## [EXERCISE OBJECTIVE]
Identify every line in the records below that contains the word "computer", and copy each of those lines.

═════ GIVEN DATA

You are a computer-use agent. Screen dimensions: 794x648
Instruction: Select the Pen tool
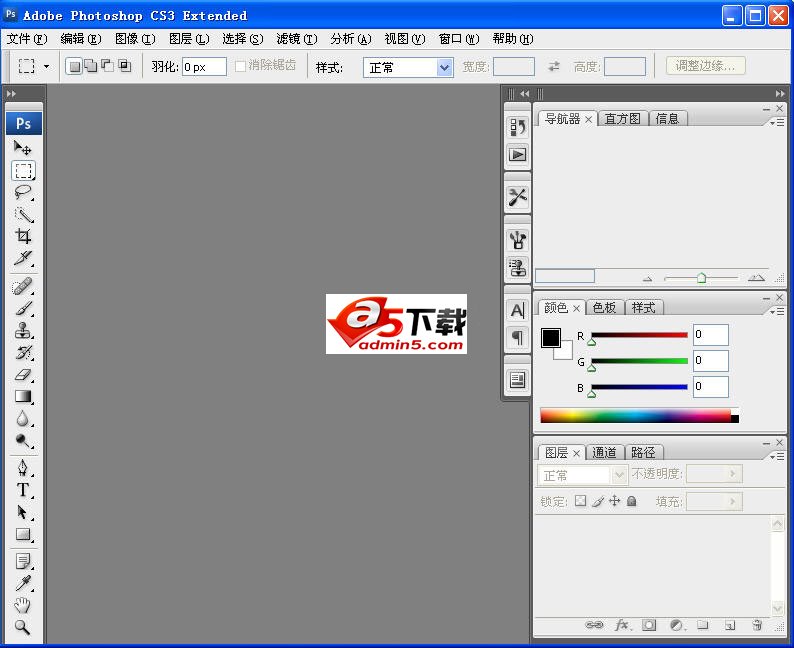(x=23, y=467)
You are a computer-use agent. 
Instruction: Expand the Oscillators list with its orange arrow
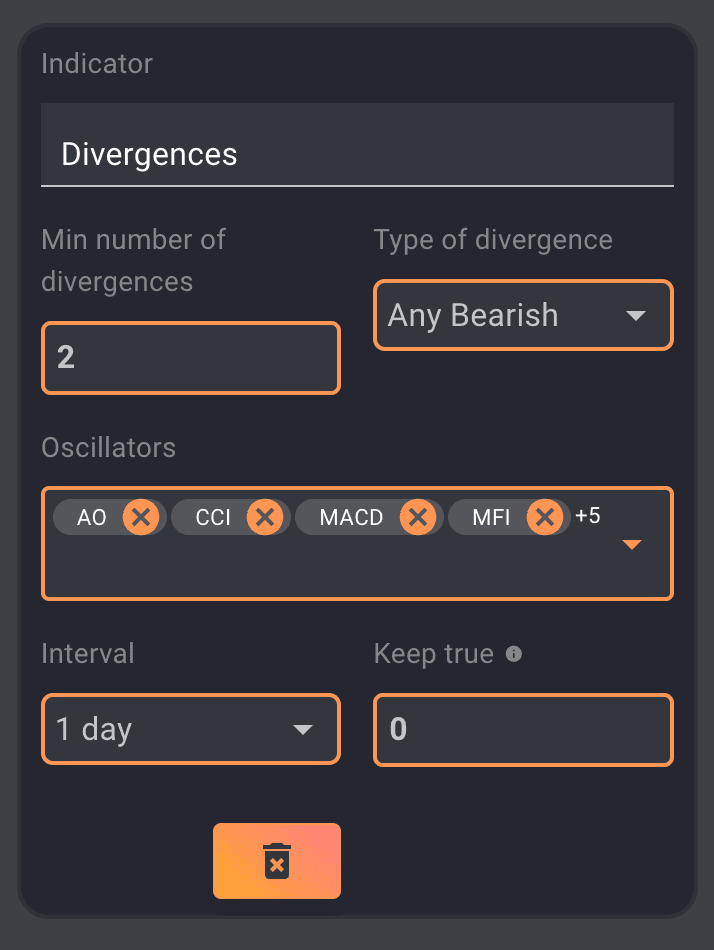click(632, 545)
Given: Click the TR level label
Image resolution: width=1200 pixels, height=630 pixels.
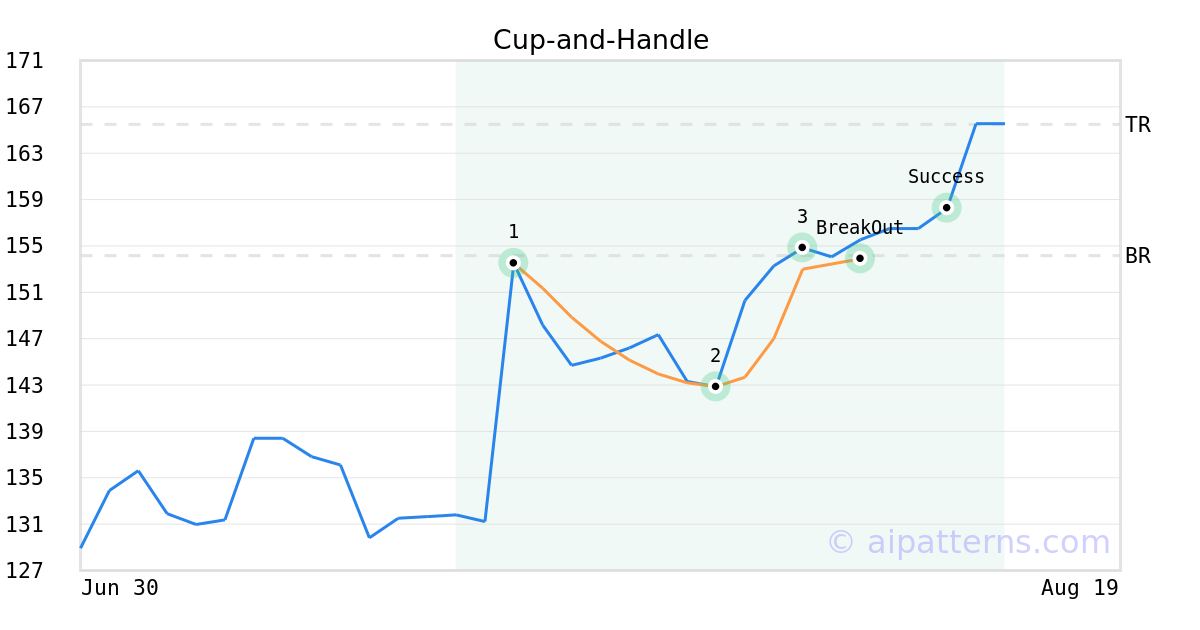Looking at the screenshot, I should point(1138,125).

══════════
═════ GIVEN DATA

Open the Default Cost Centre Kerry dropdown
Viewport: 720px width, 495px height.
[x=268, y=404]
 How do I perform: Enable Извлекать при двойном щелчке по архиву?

══════════

## [WRITTEN REPLY]
You are a computer-use agent. Screen dimensions: 794x648
You are a computer-use agent. 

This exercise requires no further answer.